### [What to work on]
Below are some records: retype them all exactly, but not the pictures.

### [Source material]
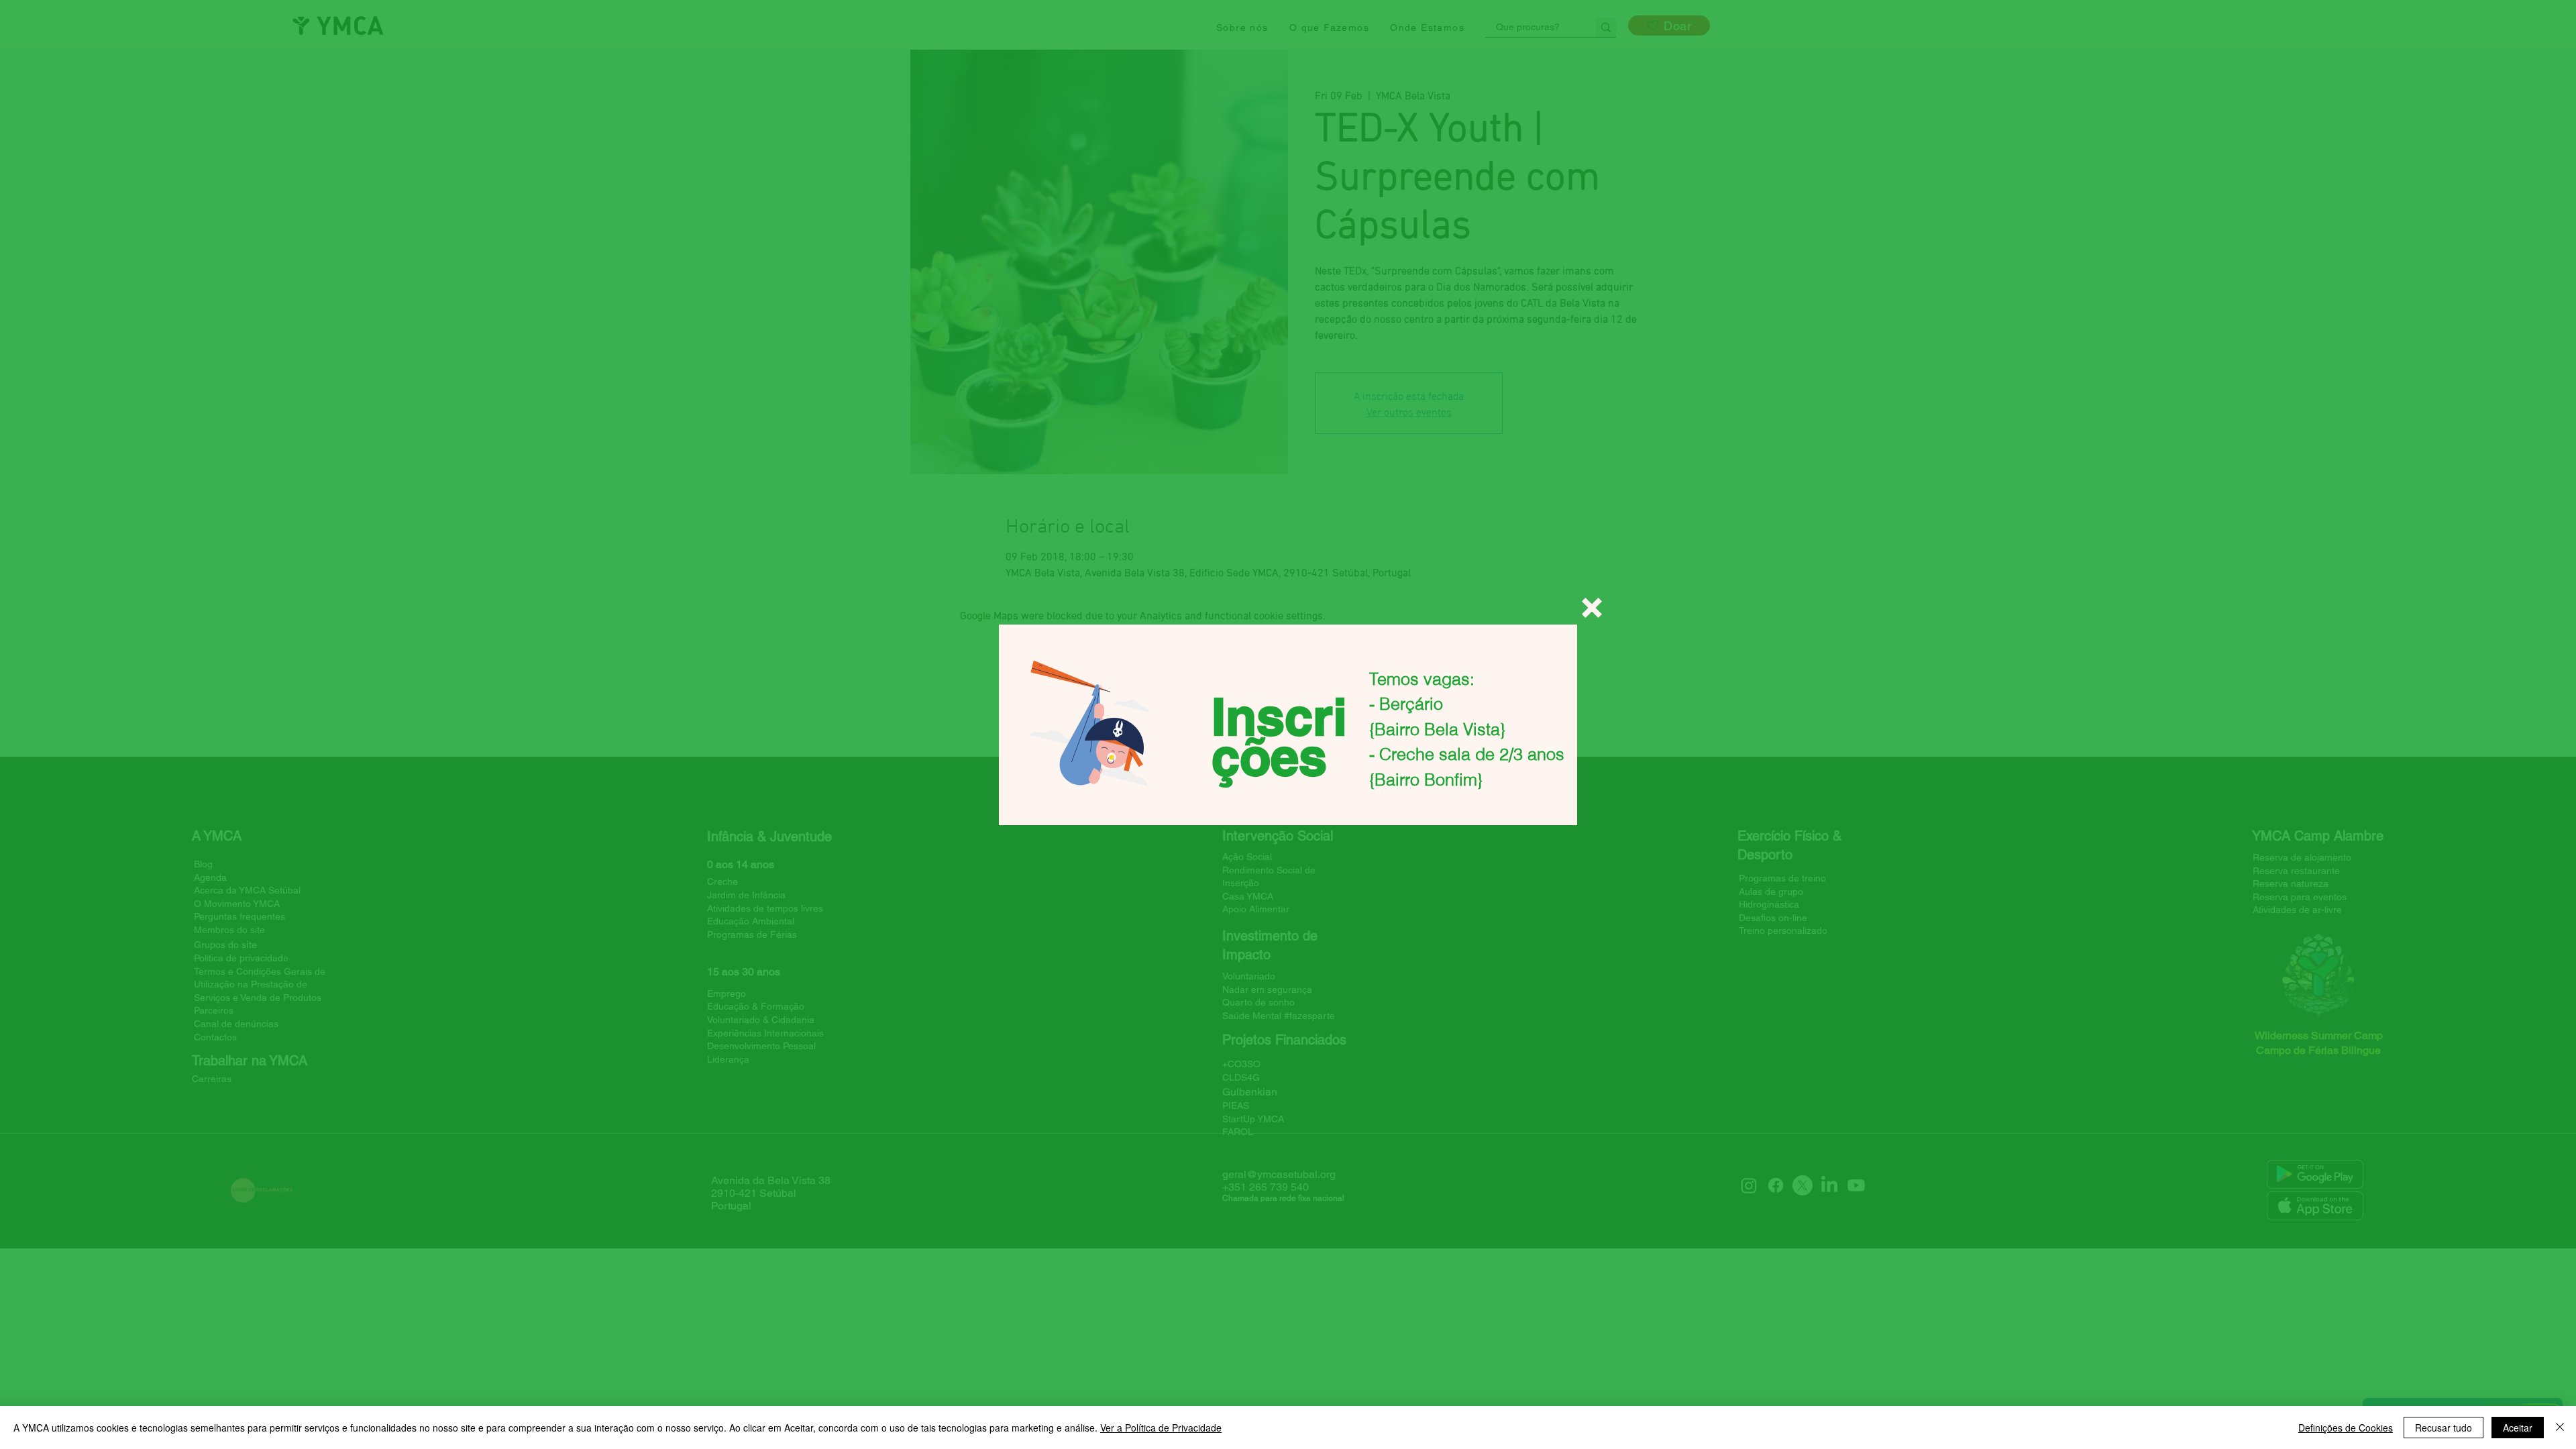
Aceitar (2517, 1427)
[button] (1592, 608)
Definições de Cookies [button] (2345, 1427)
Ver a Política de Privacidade (1161, 1427)
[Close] (2560, 1427)
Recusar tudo (2443, 1427)
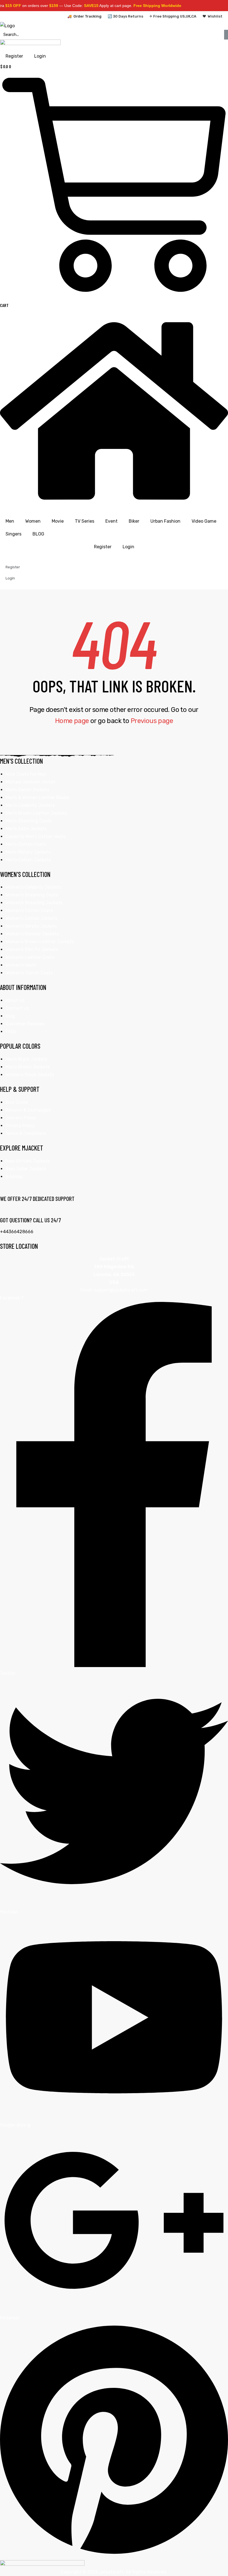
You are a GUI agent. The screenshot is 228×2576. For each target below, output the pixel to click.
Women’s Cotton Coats (29, 910)
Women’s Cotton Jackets (31, 918)
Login (128, 546)
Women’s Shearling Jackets (34, 902)
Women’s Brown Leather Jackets (40, 941)
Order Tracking (87, 16)
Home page (72, 721)
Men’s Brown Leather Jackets (36, 813)
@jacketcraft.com (129, 1290)
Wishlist (215, 16)
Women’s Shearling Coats (32, 895)
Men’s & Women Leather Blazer (38, 797)
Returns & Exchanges (28, 1110)
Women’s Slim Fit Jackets (32, 949)
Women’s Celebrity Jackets (33, 887)
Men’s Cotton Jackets (28, 859)
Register (102, 546)
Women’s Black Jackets (30, 1074)
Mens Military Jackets (28, 852)
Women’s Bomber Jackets (32, 933)
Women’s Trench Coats (29, 972)
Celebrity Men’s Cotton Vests (35, 836)
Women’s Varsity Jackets (31, 926)
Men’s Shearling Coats (28, 821)
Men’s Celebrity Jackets (30, 805)
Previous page (152, 721)
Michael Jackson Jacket (31, 782)
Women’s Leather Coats (30, 957)
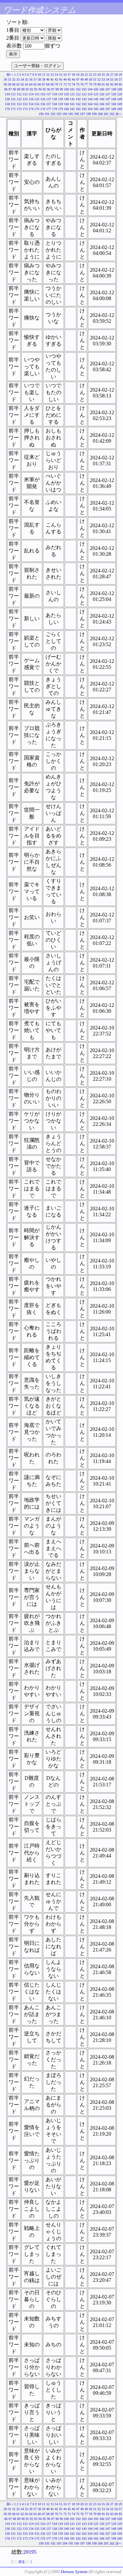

### [Task solution]
Aceitar (2517, 1427)
[button] (1592, 608)
Definições de Cookies [button] (2345, 1427)
Ver a Política de Privacidade (1161, 1427)
[Close] (2560, 1427)
Recusar tudo (2443, 1427)
You are a GUI agent. The screenshot is 228×2576. For each target below, output the pixel to click.
Women’s Cotton Coats (29, 910)
Women’s Cotton Jackets (31, 918)
Login (128, 546)
Women’s Shearling Jackets (34, 902)
Women’s Brown Leather Jackets (40, 941)
Order Tracking (87, 16)
Home page (72, 721)
Men’s Brown Leather Jackets (36, 813)
@jacketcraft.com (129, 1290)
Wishlist (215, 16)
Women’s Shearling Coats (32, 895)
Men’s & Women Leather Blazer (38, 797)
Returns & Exchanges (28, 1110)
Women’s Slim Fit Jackets (32, 949)
Women’s Celebrity Jackets (33, 887)
Men’s Cotton Jackets (28, 859)
Register (102, 546)
Women’s Black Jackets (30, 1074)
Mens Military Jackets (28, 852)
Women’s Bomber Jackets (32, 933)
Women’s Trench Coats (29, 972)
Celebrity Men’s Cotton Vests (35, 836)
Women’s Varsity Jackets (31, 926)
Men’s Shearling Coats (28, 821)
Men’s Celebrity Jackets (30, 805)
Previous page (152, 721)
Michael Jackson Jacket (31, 782)
Women’s Leather Coats (30, 957)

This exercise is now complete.